Kyle Freeman is an independent film maker, his films include a canny cross into another of his stories The Ritual, Kyle is beset with financial strife when a job offer lands rather neatly on his table. Wealthy businessman Max Solomon approaches him to make a documentary about Sister Katherine and her cult the Temple of the Last Days. The cult met an infamous and bloody end in the desert of Arizona. Kyle, with Dan the cameraman have a strict predetermined itinerary of interviews with former members of the cult and arranged visitation to the Temples of the Last Days.

The emphasis of the film was to be on the paranormal aspect of the cult as dictated by the boss and the whole makeup of the Last Days was extremely sinister and riveting. Your average Cult usually has a charismatic leader, and ex-prostitute sister Katherine certainly fits the bill. She ran things through seven intermediaries, highly manipulative, she lived in comfort while everyone else lived in squalor. Using favouritism and attachment to keep everyone in line, even from afar, choosing which relationships could prosper, all for a reason of course.

The two filmmakers have 3 sites to visit, 3 people to interview, the first is Clarendon Road, London and the cult’s birth. The whole process and setup of the film felt real and certainly intensified the paranormal element, the first site bought terror to not just Kyle and Dan but damn, you can feel it all, your pulse races it's that well described. That however pales in comparison to the farmhouse in France, traps still in the long grass, used to stop the cult members fleeing and bodily apparitions blended into the walls. The bed of the cult leader still in place and something else, not a soul has been here since the cult vanished all those years ago and what they bought into this world, the 'old friends'.
Absolutely chilling.

The characters are both believable and well fleshed out, not so much depth but to be honest I really didn't feel it was necessary. The story is sensational, horror at its most terrifying, we jump through repeated loops of disturbing incidents from the interviews to the site explorations and the overwhelming fear that something is there. Something unthinkable and it slowly bleeds into the filmmakers lives until there's practically no escape.
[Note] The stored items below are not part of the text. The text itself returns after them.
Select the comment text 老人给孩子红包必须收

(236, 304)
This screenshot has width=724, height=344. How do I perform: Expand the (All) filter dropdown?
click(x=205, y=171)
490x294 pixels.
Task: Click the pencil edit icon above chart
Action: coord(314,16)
The pacing is spot on, even the slight lull in proceedings as we explore the history of the paranormal aspect, the 'old friends', was absolutely fascinating. Intrigue and tension intensify almost immediately from the first interview, the history of the cult comes from both the old members and courtesy of the research already done as death starts to follow proceedings, and something it seems has awakened. I can honestly say that I hung on every word and would definitely put this down for a reread sometime in the future.